La posmodernidad desmanteló, se ha dicho muchas veces, los grandes referentes ideológicos y éticos. Sin suelo en el que hacer pie, el nuevo dogma es el relativismo.
Cínicos y desencantados, nos hemos vuelto demasiado egocéntricos para encuadrarnos en un proyecto colectivo y entregarle el alma. En nuestro afán por desescombrar los axiomas, acabamos desbastando los cimientos. Según Lipovetsky, a la hora de la verdad, el hombre emancipado de la hipermodernidad se siente solo y perdido, sujeto al temor y a la ansiedad.
En esas estamos.
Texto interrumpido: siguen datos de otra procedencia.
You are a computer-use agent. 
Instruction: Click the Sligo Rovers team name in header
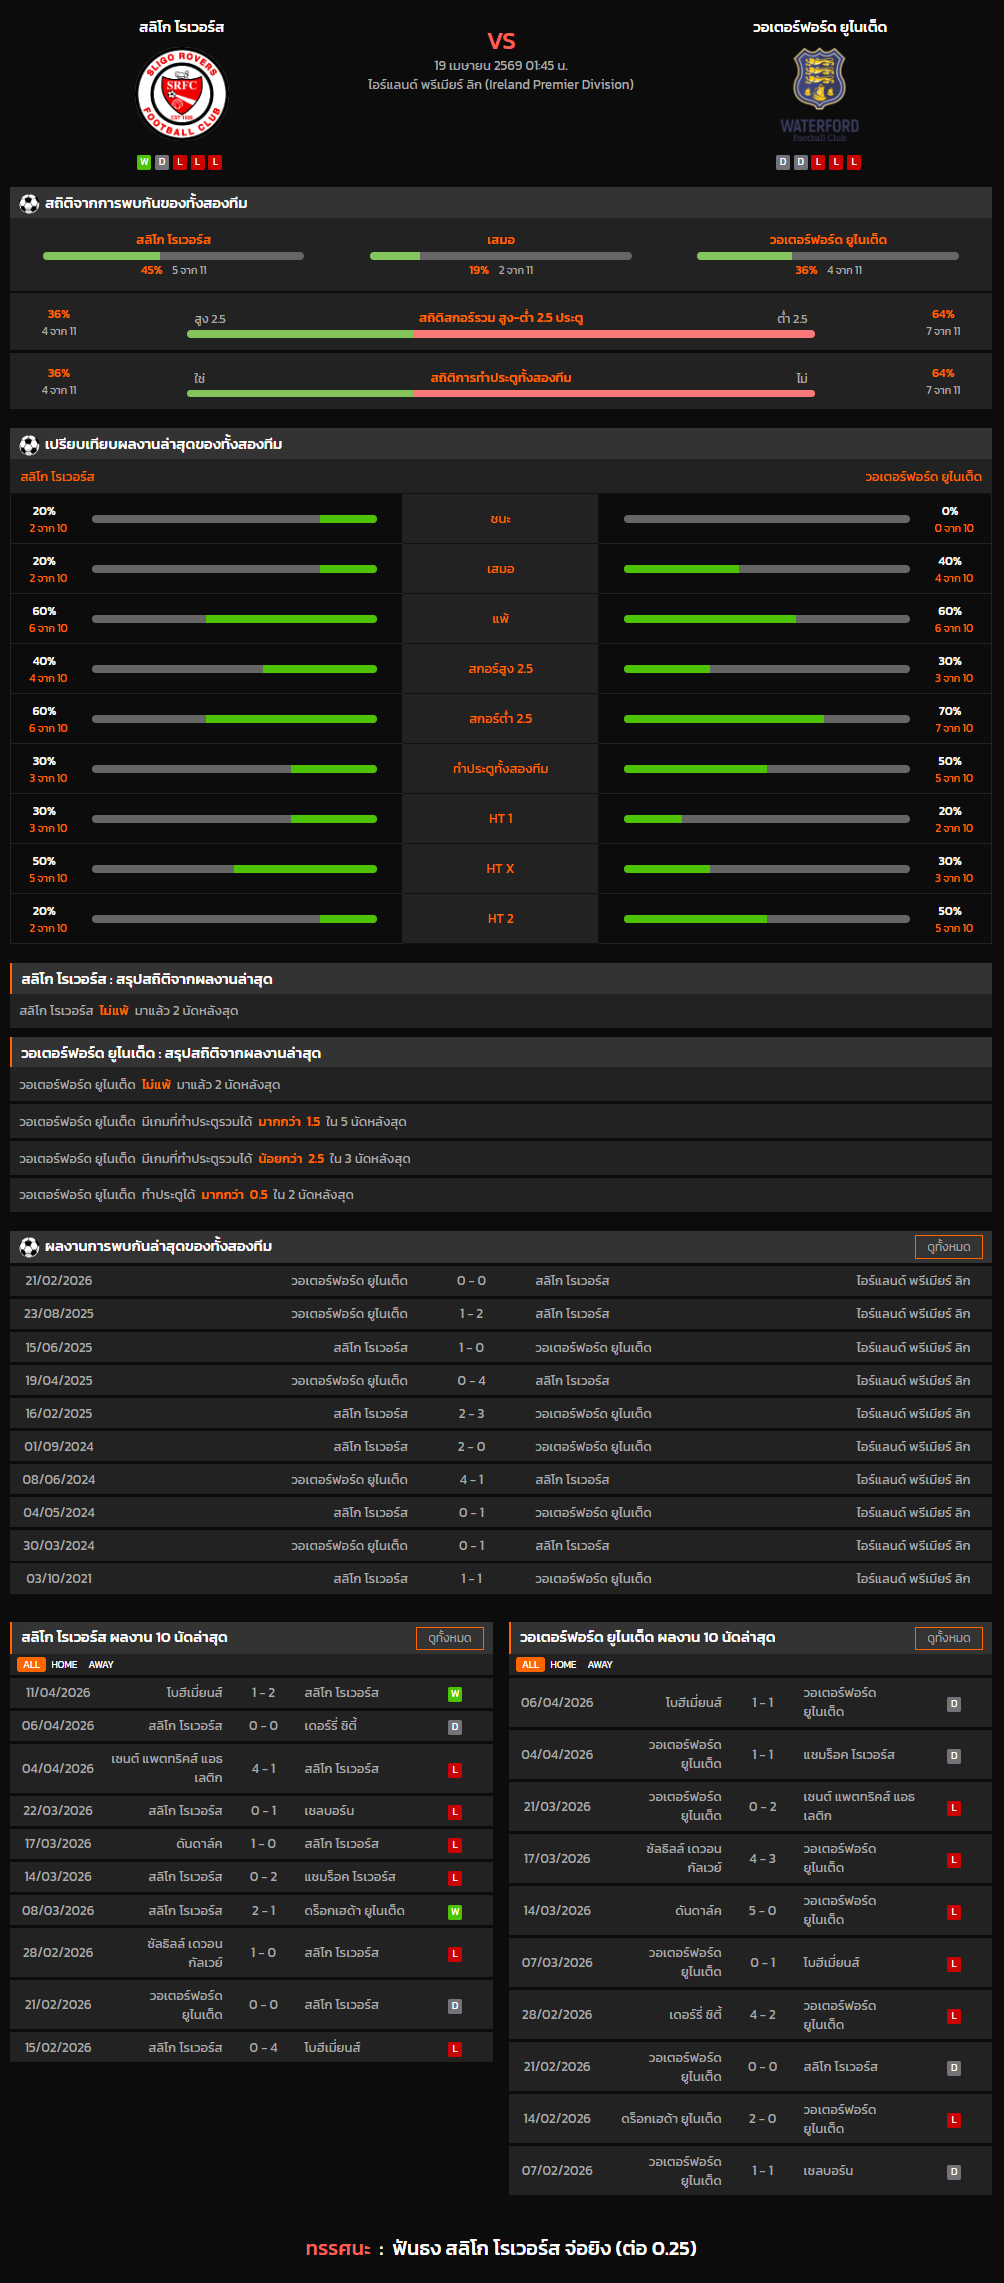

La creación de un cuerpo de creencias sólido y una postura ante el mundo bien fundamentada es un trabajo arduo para el que nos faltan tiempo y paciencia. Compramos y vendemos principios envueltos en celofán; pagamos a especialistas que nos curen la enfermedad de vivir. Era más reconfortante adherirnos a una estructura ya bien armada, como la religión. Todavía hay muchos que lo hacen.
Pero si ya no estamos dispuestos a comulgar con ruedas de molino, tal vez tendremos que tomar el toro por los cuernos y acabar la tarea que empezamos. Creo que el eje de la nueva ética ―esa que tenemos que componer desde cero y por nosotros mismos― es la responsabilidad. Responsables de pensar, de decidir y de actuar de acuerdo con nuestras opciones. En vez de recitar, responder.